A growing number of companies estimate that it will take at least four years before inflation returns to the 2% target, indicates the latest quarterly survey from the Bank of Canada.
These expectations of high inflation will complicate the task of the Bank of Canada which believes that the inflation target could be reached much sooner and which is considering starting to reduce its key rate.
Consumers are also skeptical about the return of inflation to the 2% target, according to the Bank of Canada survey. They believe that high rent prices and public spending will support high inflation.
High prices for energy, food and housing will prevent inflation rates from falling more quickly, according to the survey of 700 to 800 Canadian business leaders in late 2023.
Fewer companies are willing to raise their prices more than they usually do, because demand is weakening. Those who intend to continue raising their prices more often and more significantly cite wages, past increases in their input costs and the need to restore their profit margins.
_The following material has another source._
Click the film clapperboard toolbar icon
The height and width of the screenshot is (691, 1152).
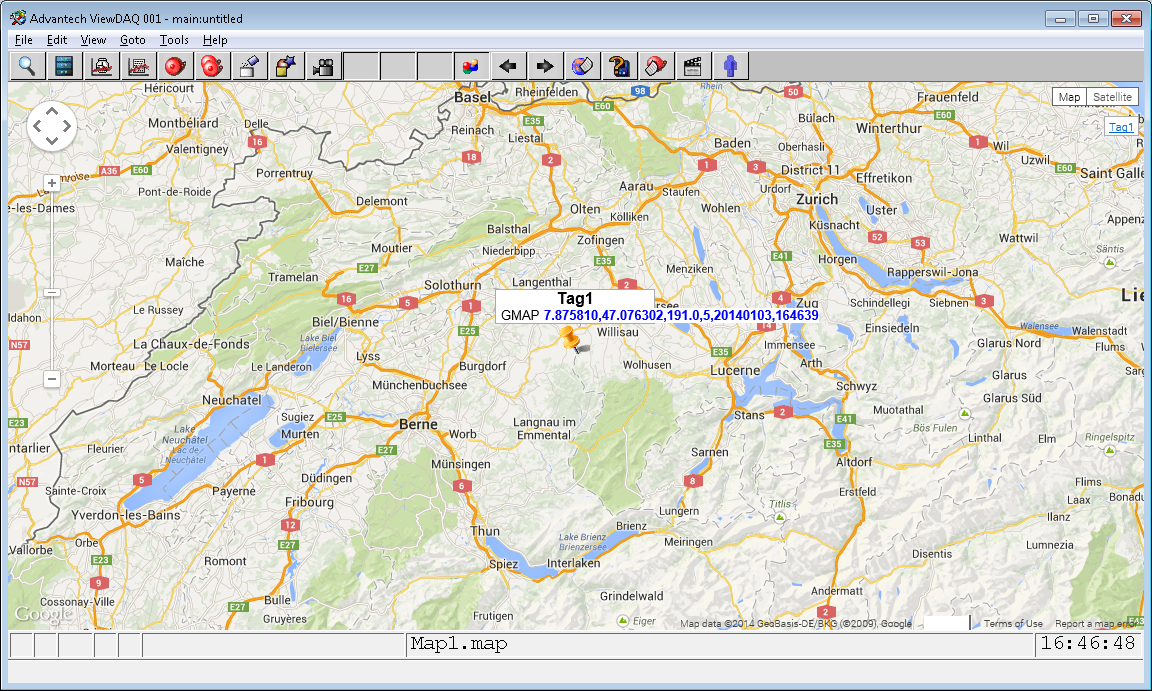click(693, 67)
On the positive side, a growing number of companies find that it is easier to hire and that salary pressures are decreasing. The salary increase they expect to give over the next twelve months is decreasing, but remains high, at more than 4%, while the historical average is around 3%.
Unsurprisingly, businesses say they are suffering from tighter credit conditions. Businesses in the retail, accommodation and food services, and entertainment sectors are most affected. Lenders are indeed cautious because they anticipate that consumer spending will continue to decline.